*REQUIRED WORK*: Read through the lines below and copy the ones holding the string "green".

--*--

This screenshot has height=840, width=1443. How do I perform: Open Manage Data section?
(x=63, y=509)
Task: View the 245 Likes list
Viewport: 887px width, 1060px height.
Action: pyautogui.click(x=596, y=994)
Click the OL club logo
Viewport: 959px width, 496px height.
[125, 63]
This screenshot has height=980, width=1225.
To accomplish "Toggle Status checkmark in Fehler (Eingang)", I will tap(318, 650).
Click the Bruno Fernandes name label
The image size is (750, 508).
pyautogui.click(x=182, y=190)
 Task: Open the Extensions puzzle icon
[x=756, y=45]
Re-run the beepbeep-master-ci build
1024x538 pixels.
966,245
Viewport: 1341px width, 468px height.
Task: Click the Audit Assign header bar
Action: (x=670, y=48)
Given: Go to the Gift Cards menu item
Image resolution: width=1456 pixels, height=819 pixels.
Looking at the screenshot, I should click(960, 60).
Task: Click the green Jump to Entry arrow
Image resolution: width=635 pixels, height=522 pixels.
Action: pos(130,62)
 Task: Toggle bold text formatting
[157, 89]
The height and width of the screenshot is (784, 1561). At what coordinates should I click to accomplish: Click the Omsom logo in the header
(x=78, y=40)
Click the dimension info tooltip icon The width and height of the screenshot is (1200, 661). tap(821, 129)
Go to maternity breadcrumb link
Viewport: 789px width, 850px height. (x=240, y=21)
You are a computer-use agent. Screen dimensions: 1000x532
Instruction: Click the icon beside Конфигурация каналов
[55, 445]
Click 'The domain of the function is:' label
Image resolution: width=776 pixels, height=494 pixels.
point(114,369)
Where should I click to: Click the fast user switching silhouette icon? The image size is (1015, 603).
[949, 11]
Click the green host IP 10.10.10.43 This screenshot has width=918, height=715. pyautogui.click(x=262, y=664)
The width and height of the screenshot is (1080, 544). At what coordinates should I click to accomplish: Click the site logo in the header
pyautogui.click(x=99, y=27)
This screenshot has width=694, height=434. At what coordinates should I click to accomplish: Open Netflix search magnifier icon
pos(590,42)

--*--

*ANSWER TO THIS EXERCISE*:
Task: Click the green Jump to Entry arrow
Click the green host IP 10.10.10.43 This screenshot has width=918, height=715. pyautogui.click(x=262, y=664)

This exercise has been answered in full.